Cartridge 5.56mm NATO/.223 Rem (6.8x43 in research)
Action Semi-automatic, Gas-operated, rotating bolt
Rate of fire Semi-automatic only
Feed system 10, 20 or 30 round STANAG magazine
Sights Iron

The Beretta Rx4 is a rifle developed and manufactured by the Beretta Holding of Italy.

Details[edit]

The action is a gas-operated, rotating bolt, using the Auto-Regulated Gas-Operated system patented by Benelli. The rifle uses STANAG magazines and can feature either a fixed stock or an adjustable stock. The rifle is in the same "family" as the Beretta Px4 Storm pistol and the Cx4 Storm Carbine, but doesn't share working systems or parts with any of the above. This weapon operates only in semi-automatic mode, and no selective-fire or otherwise full-automatic version of the Rx4 carbine is planned. Beretta is already developing a completely different new-generation assault rifle called the ARX-160. The Rx4 Storm is thus not currently in any military use, as it has not been intended to be, albeit one of its variants (the 12.5-inch barrel "Tactical" version with pistol grip and 5-position telescopic stock) has been intended primarily as a "patrol carbine" for police organizations and private security operators.

Manufactory[edit]

The Rx4 is the first .223 caliber carbine in Beretta's Storm-family.
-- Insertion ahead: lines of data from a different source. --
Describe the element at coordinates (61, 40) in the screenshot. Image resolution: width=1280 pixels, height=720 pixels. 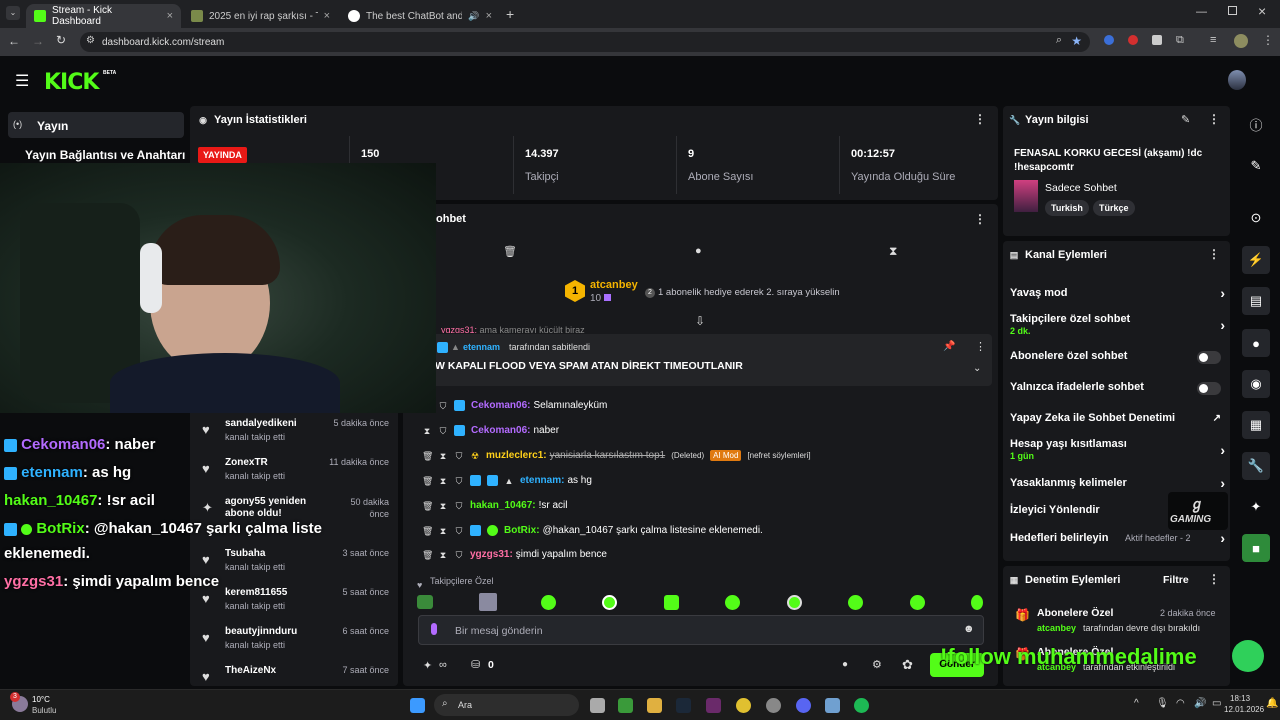
I see `reload-icon: ↻` at that location.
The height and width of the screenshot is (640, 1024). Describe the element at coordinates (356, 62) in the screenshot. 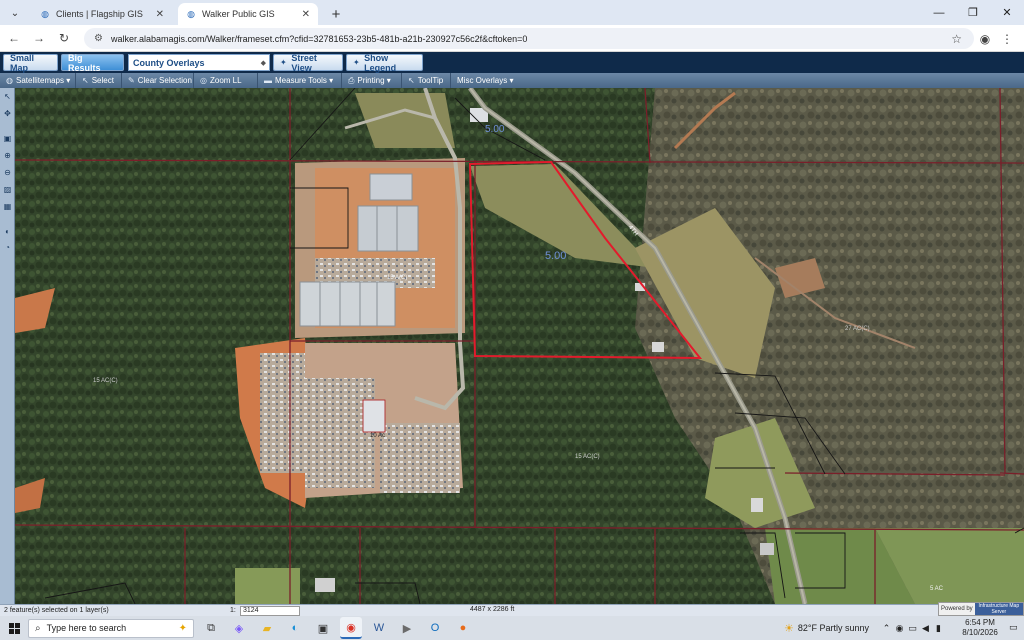

I see `legend-icon: ✦` at that location.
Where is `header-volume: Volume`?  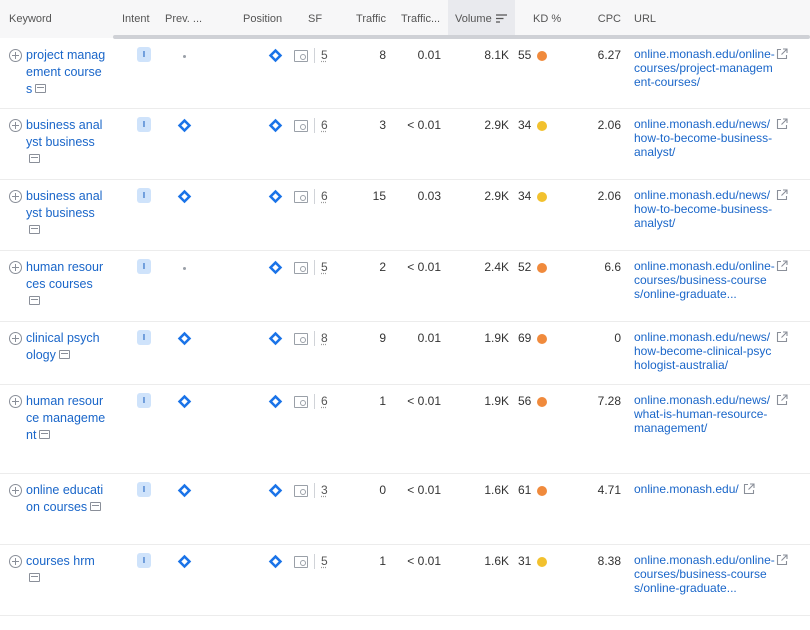
header-volume: Volume is located at coordinates (482, 19).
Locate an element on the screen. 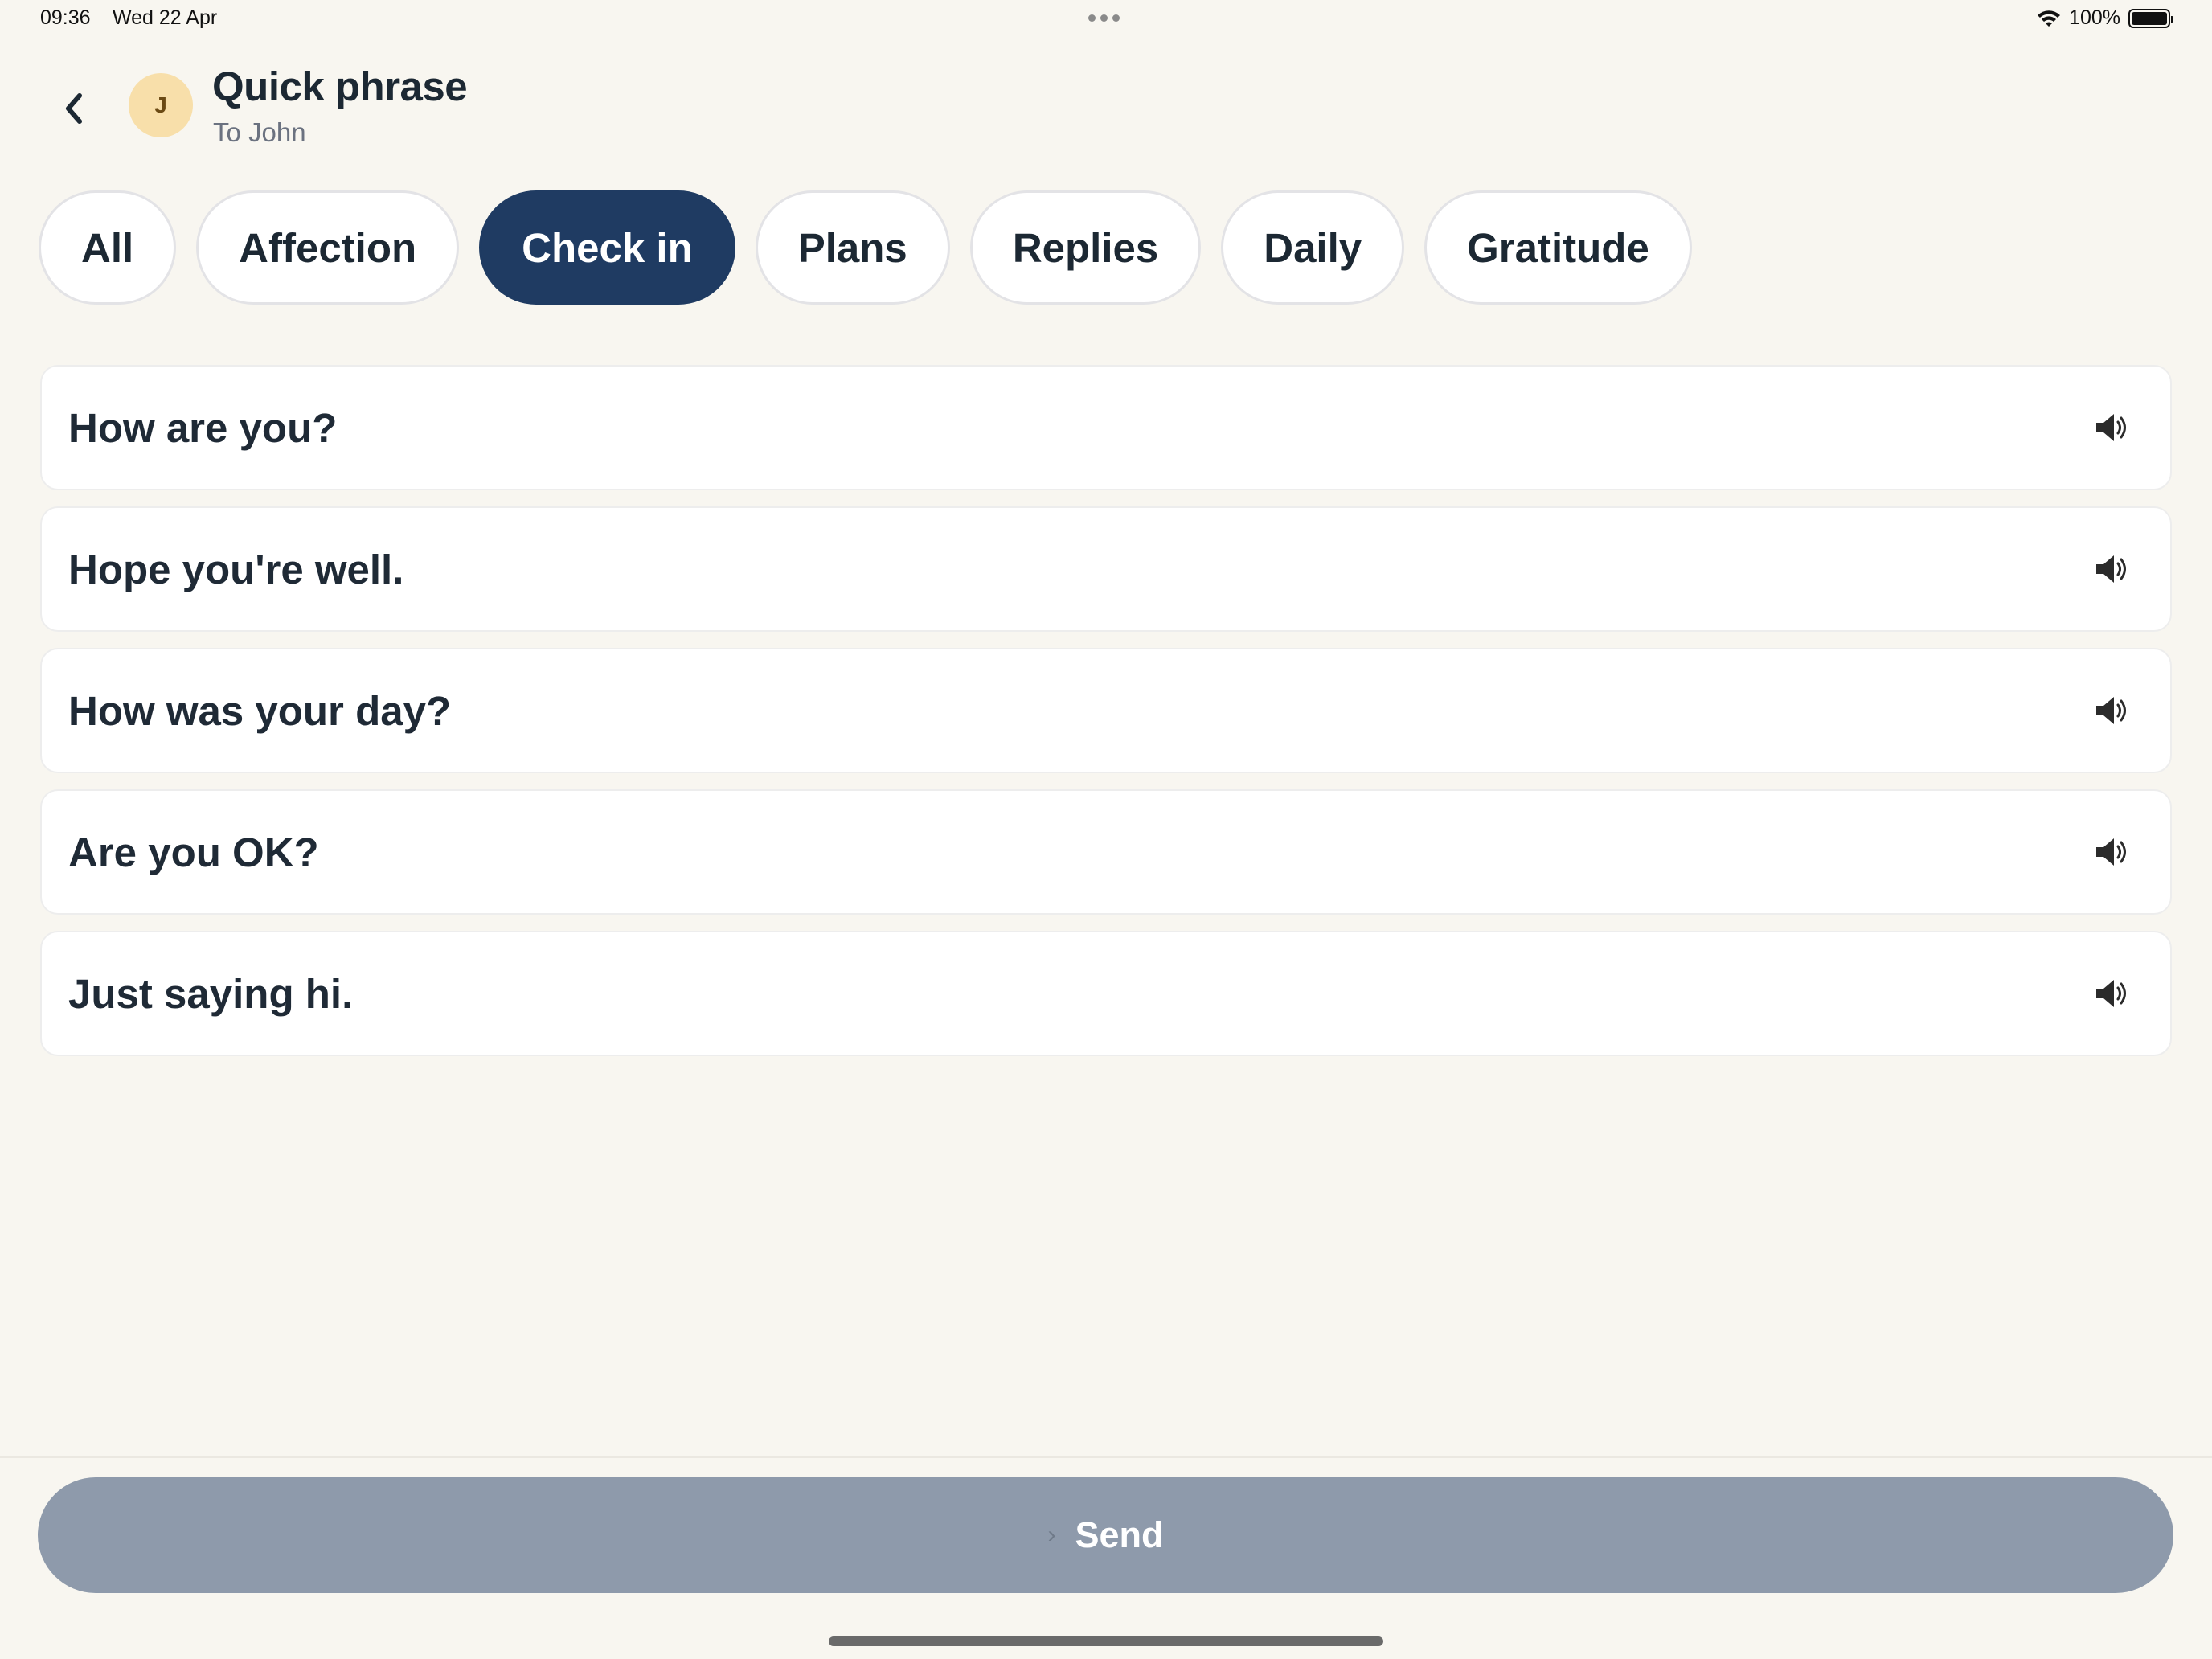 This screenshot has width=2212, height=1659. status-time: 09:36 is located at coordinates (66, 18).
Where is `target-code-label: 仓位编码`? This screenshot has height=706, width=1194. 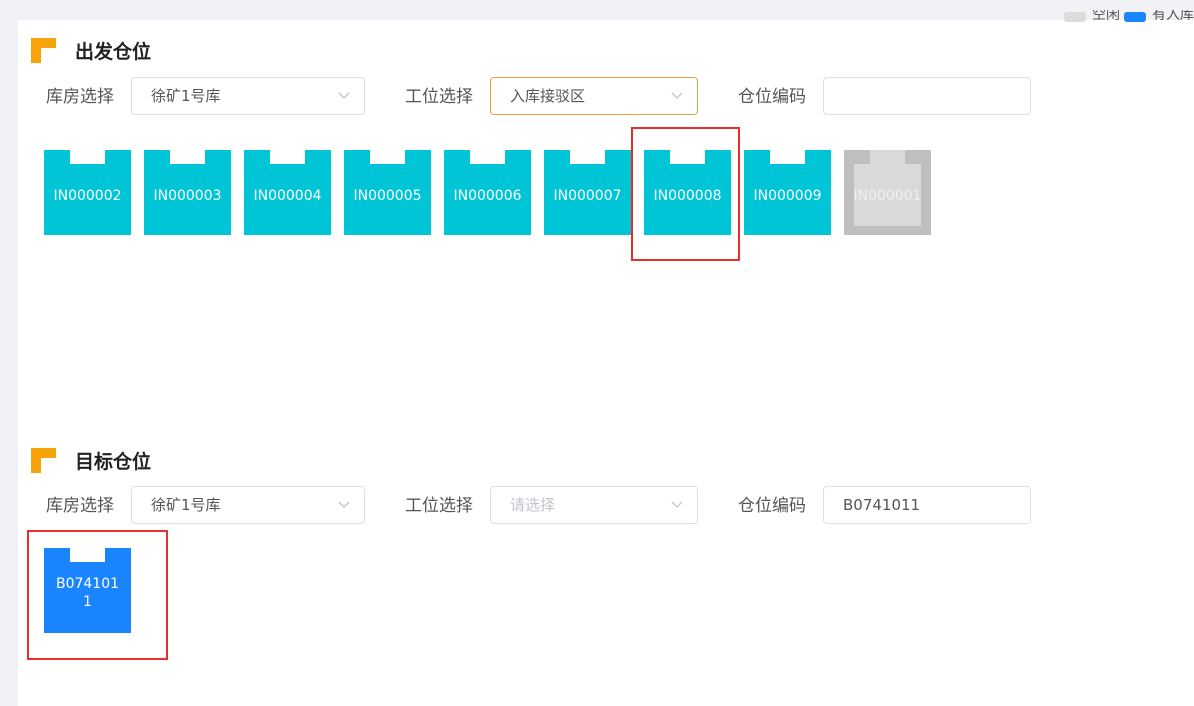 target-code-label: 仓位编码 is located at coordinates (772, 506).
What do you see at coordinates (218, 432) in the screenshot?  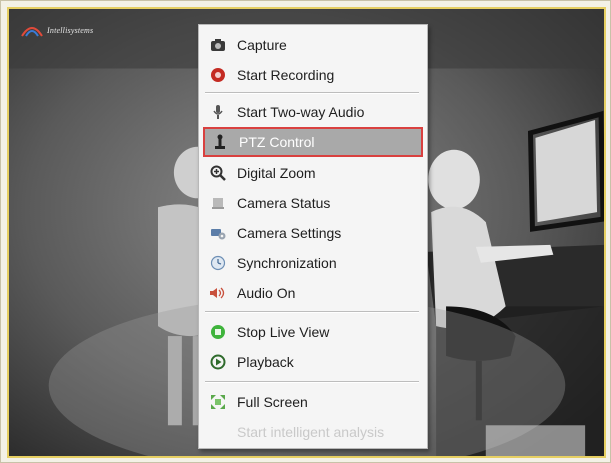 I see `blank-icon` at bounding box center [218, 432].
It is entirely and solely manufactured in the Benelli Armi plant in Urbino, and marked "Beretta" as Benelli is part of the Beretta Holding and owned by Beretta since 1983; nonetheless, in Italy, the Rx4 Storm carbine is inscribed on the National Catalogue of Firearms (the list of firearms approved for civilian ownership by the Italian Ministry of Interior) as the Benelli Mr1. The samples sold in the United States are assembled at the Beretta-USA plant in Accokeek, Maryland with imported parts of Italian manufacture.

Variants[edit]

As of 2007, the weapon is available in a wide array of variants; available barrel lengths are 12.5” and 16 inches, with three different stocks available: standard hunting rifle stock, sporting stock with fixed buttstock and pistol grip, and tactical stock with pistol grip and 5-position telescoping buttstock. The 12.5 inch barrel is threaded and features a removable muzzle brake. The Rx4 has a MIL-STD-1913 “Picatinny” top rail, with side and bottom and fore-end rails optional.

The gas port is located just forward of the chamber where the gases are hotter and cleaner.

The Rx4 Storm has nine attachment points for slings to accommodate multiple carry options. It does not require tools for disassembly. When the last round fires, the bolt locks to the rear. A combat ghost ring sight, adjustable for windage and elevation, is standard.

Availability[edit]

The market availability of the different models of the Rx4 Storm carbine differs from country to country. The 12.5 inch variant with removable muzzle brake, which has been primarily intended as a Police patrol carbine, is normally on sale in Italy like all the other variants, while in the United States it is not yet available (December 2007) in any model to civilians. The 12.5 inch model may be sold by Beretta-USA only as a "Law Enforcement weapon", and all NFA rules apply to it, as its short barrel length restricts its civilian availability as a "Short Barreled Rifle" (any rifle with a barrel length less than 16 inches as described in the NFA Title 2), a category of firearms which is forbidden to own in certain States and that requires a BATFE Form 4 to be filed and a payment of $200.00. The strict regulations of the National Firearms Act are compounded by the Gun Control Act of 1968, which prohibits the importation of such firearms, on the grounds that they are not particularly suitable for or readily adaptable to sporting purposes.